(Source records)
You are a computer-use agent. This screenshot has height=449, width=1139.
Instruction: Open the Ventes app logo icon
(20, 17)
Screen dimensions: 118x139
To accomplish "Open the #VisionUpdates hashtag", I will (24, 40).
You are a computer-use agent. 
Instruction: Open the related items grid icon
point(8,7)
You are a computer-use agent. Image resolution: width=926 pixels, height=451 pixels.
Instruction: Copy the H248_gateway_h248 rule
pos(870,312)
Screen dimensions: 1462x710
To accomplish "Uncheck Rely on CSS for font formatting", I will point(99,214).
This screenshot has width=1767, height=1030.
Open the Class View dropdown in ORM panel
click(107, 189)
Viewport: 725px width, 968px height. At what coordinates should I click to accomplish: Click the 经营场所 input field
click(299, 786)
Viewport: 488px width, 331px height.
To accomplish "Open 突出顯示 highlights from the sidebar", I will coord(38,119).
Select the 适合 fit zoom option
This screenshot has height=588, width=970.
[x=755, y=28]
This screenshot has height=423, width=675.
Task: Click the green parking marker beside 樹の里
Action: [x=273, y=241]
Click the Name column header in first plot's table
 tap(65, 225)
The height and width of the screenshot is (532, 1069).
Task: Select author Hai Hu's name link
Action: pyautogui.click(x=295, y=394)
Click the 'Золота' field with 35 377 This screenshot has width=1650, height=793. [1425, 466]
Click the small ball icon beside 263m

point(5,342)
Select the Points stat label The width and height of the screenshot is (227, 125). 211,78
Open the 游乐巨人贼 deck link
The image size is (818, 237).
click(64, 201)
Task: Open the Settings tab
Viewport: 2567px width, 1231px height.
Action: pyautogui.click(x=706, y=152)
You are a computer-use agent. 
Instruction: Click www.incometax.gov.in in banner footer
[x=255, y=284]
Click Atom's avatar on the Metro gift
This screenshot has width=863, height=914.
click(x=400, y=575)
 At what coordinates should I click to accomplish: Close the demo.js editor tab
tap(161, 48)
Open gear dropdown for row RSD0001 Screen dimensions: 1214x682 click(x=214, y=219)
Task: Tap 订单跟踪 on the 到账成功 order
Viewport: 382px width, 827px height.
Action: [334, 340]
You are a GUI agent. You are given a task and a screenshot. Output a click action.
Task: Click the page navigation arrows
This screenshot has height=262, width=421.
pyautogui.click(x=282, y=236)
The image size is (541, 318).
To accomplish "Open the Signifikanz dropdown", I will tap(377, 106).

AIM
Rewrite the part of the records that opens with the line containing "This screenshot has width=1767, height=1030." and closes with the line containing "click(299, 786)", substituting "menu" for "dropdown" and leaving everything else unchanged.

TASK OUTPUT
This screenshot has width=1767, height=1030.
Open the Class View menu in ORM panel
click(107, 189)
Viewport: 725px width, 968px height. At what coordinates should I click to accomplish: Click the 经营场所 input field
click(299, 786)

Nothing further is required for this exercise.